▶ Records supplied
BEGIN
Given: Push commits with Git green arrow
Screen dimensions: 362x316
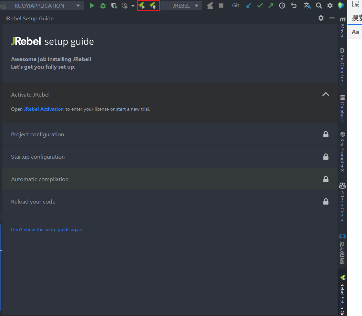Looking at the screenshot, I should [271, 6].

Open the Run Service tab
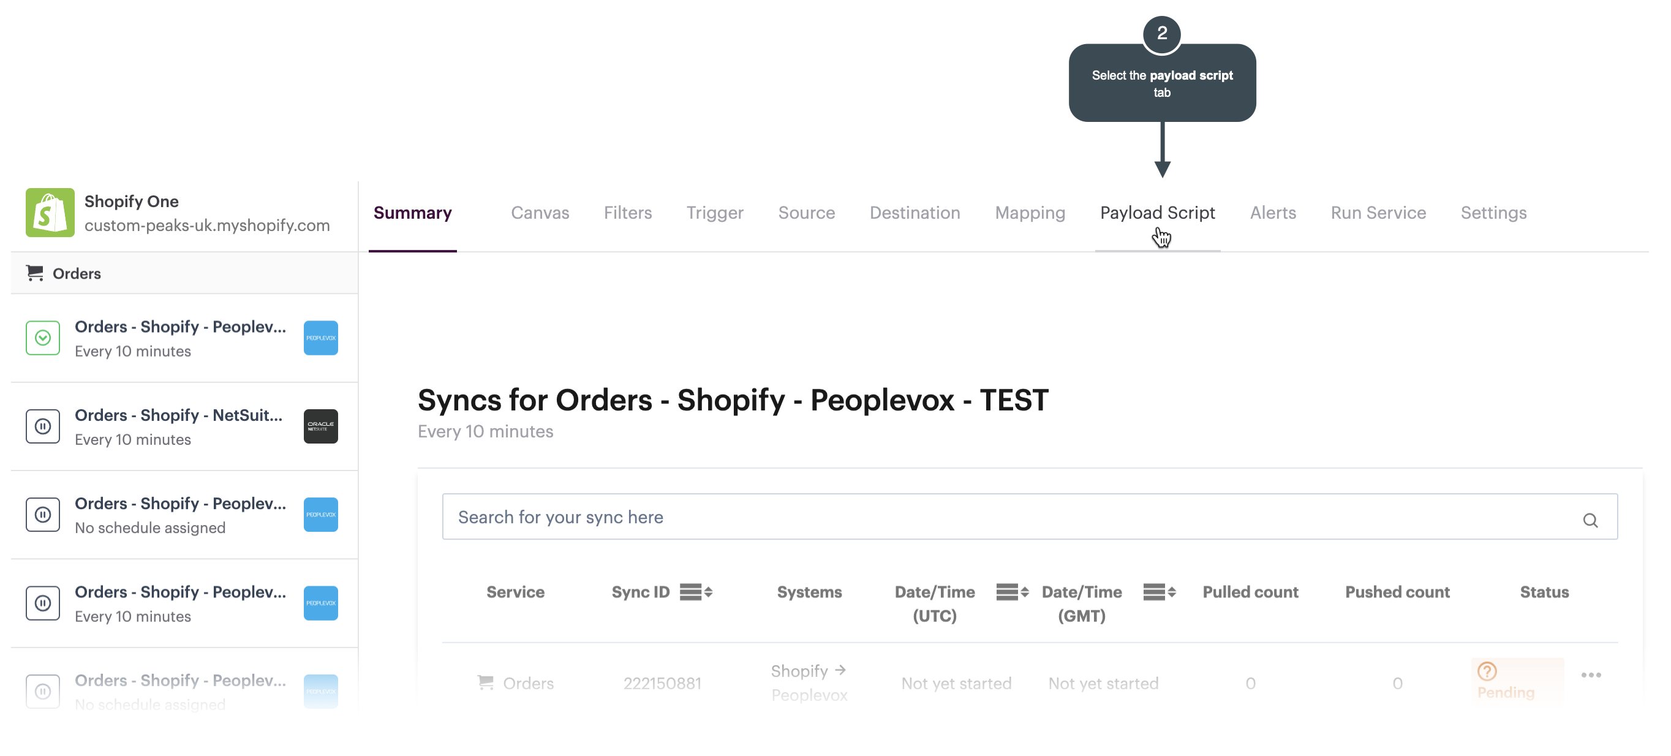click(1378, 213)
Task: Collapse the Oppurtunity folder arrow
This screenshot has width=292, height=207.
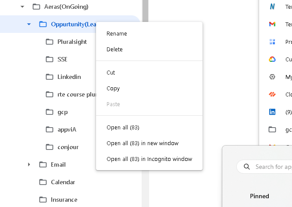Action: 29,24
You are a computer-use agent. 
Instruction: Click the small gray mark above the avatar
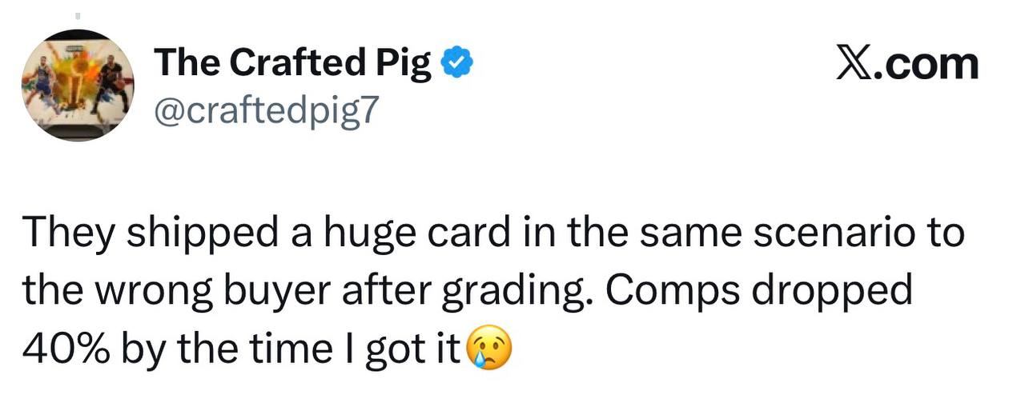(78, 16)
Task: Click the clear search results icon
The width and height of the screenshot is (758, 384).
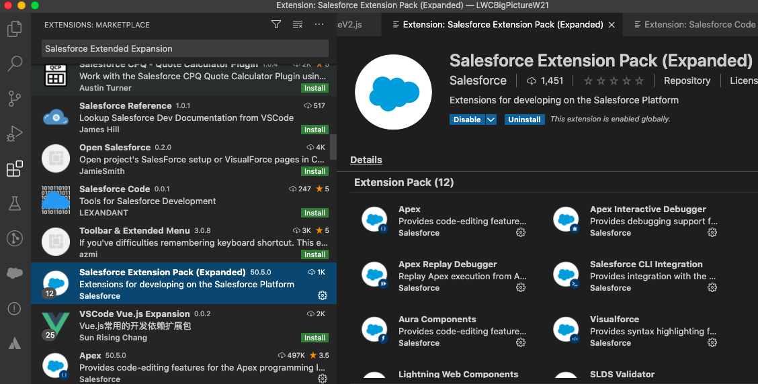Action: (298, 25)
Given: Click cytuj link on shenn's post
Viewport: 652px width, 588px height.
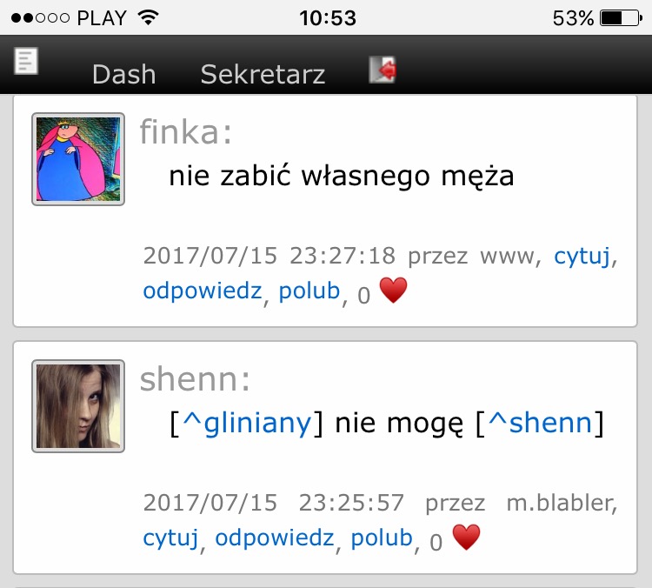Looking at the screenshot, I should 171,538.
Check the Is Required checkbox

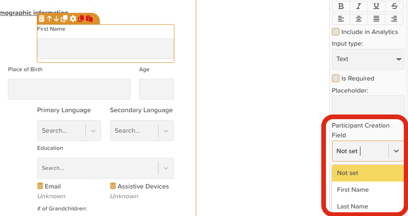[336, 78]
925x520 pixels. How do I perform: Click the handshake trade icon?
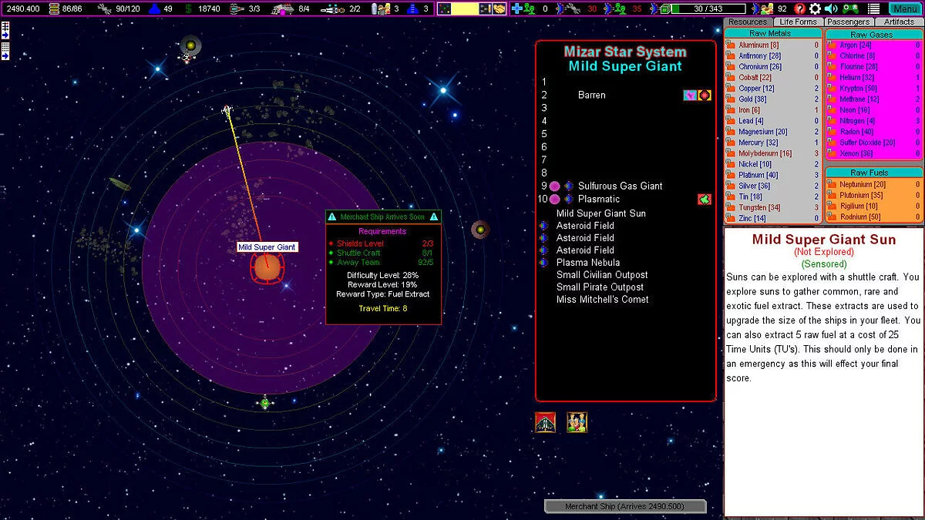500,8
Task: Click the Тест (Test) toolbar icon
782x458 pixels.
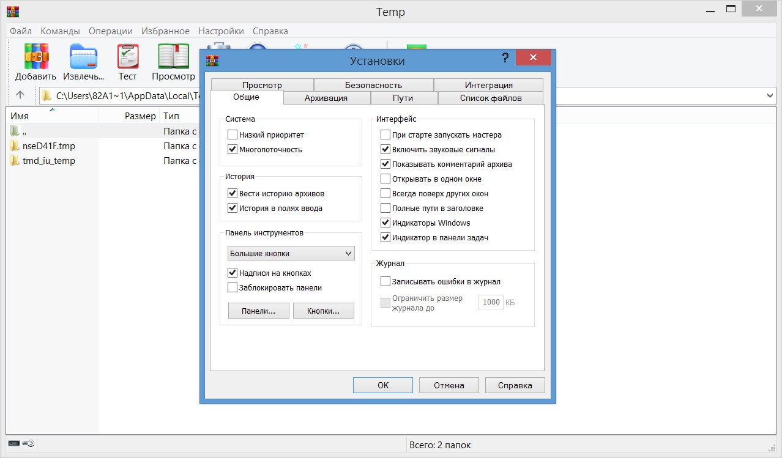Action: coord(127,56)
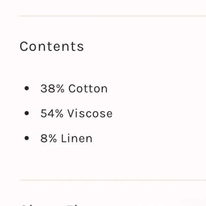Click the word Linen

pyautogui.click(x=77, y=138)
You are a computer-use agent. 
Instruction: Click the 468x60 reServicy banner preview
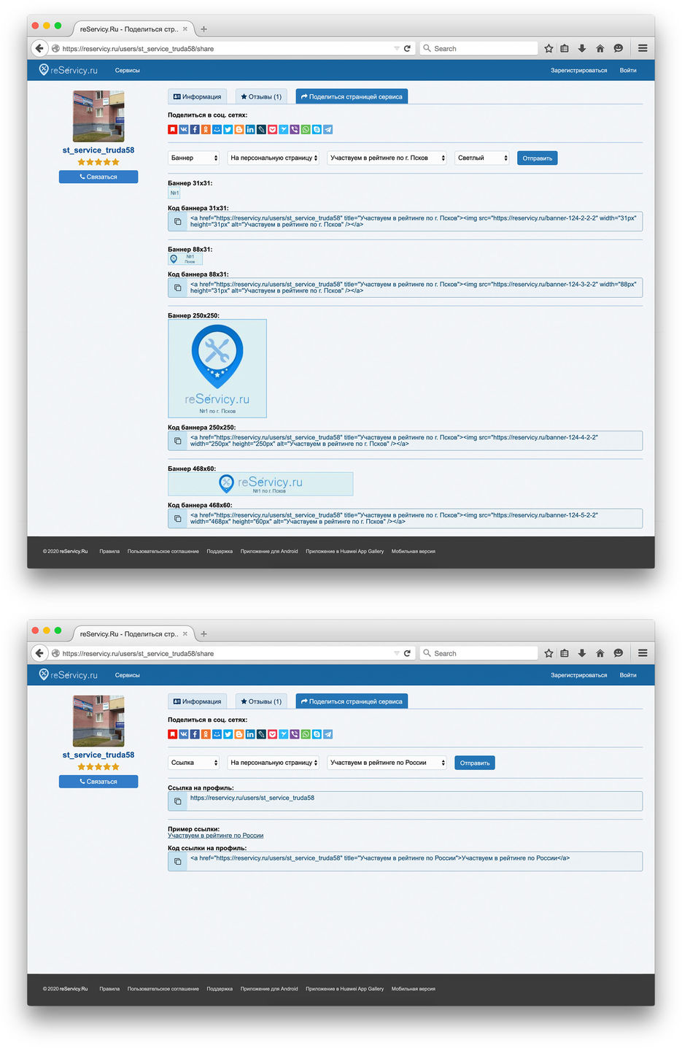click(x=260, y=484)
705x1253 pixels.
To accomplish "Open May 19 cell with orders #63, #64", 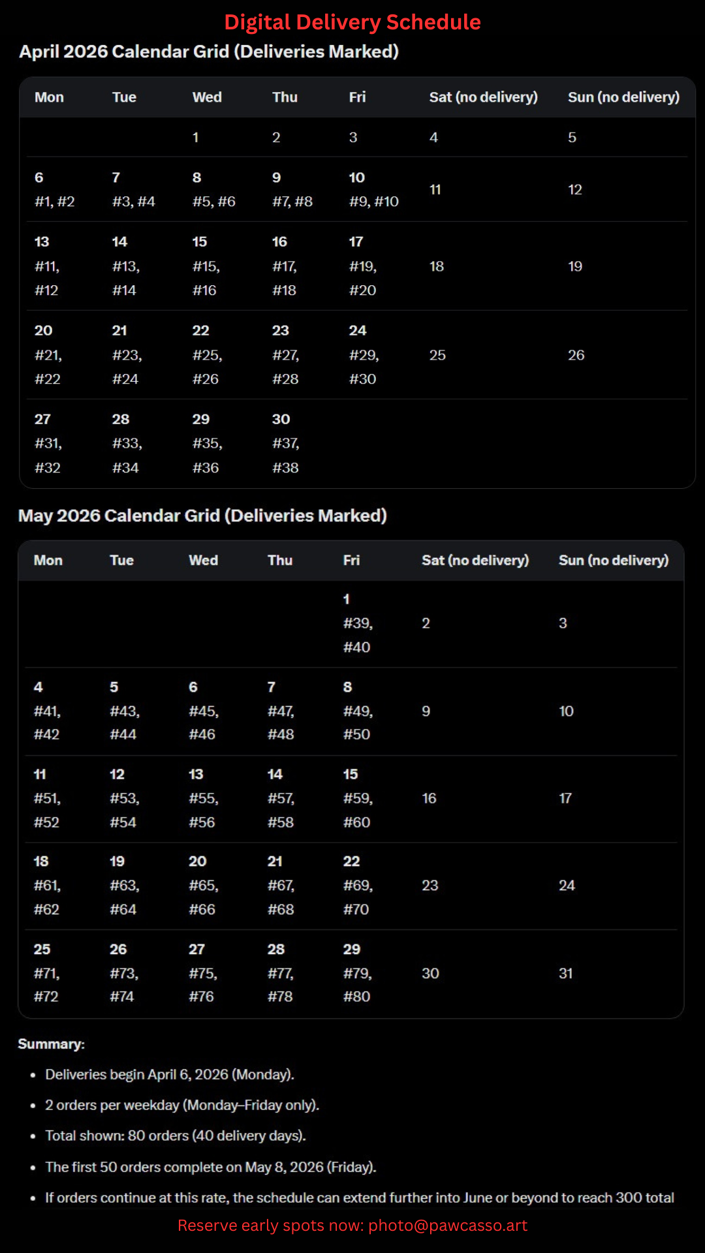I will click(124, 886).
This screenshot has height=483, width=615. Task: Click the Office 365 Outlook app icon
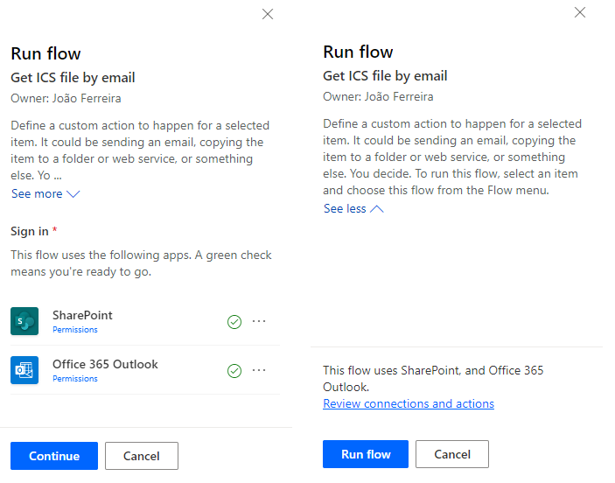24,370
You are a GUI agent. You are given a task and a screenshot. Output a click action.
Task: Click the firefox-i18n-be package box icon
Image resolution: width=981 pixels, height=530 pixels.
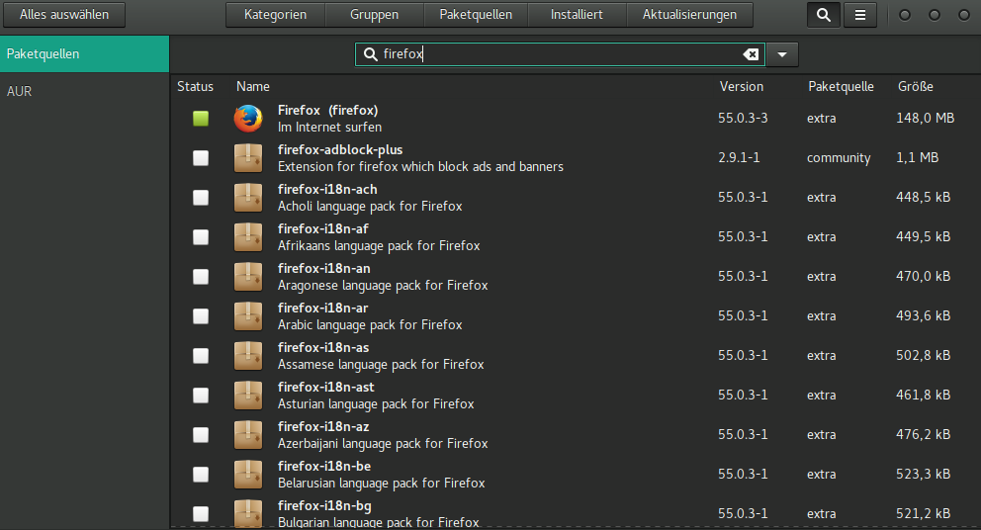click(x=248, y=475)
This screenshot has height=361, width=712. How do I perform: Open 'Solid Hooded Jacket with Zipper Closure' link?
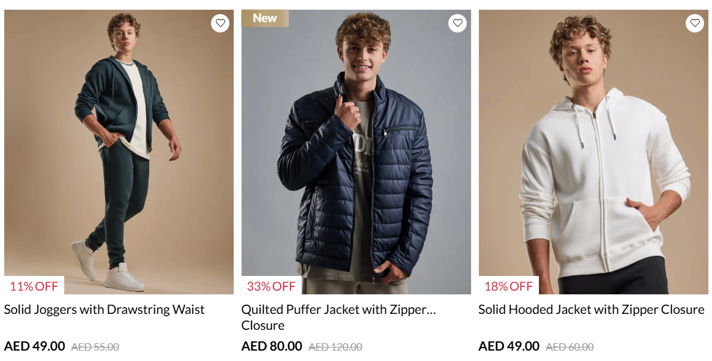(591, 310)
END
▶ Assigned task
Find the line that contains "Task: Click the firefox-i18n-be". Copy it and every line after it through the end of the listing exactly, but not the pictures.

▶ Your response
Task: Click the firefox-i18n-be package box icon
Image resolution: width=981 pixels, height=530 pixels.
click(x=248, y=475)
This screenshot has height=361, width=712. How do I perform: Open 'Solid Hooded Jacket with Zipper Closure' link?
(591, 310)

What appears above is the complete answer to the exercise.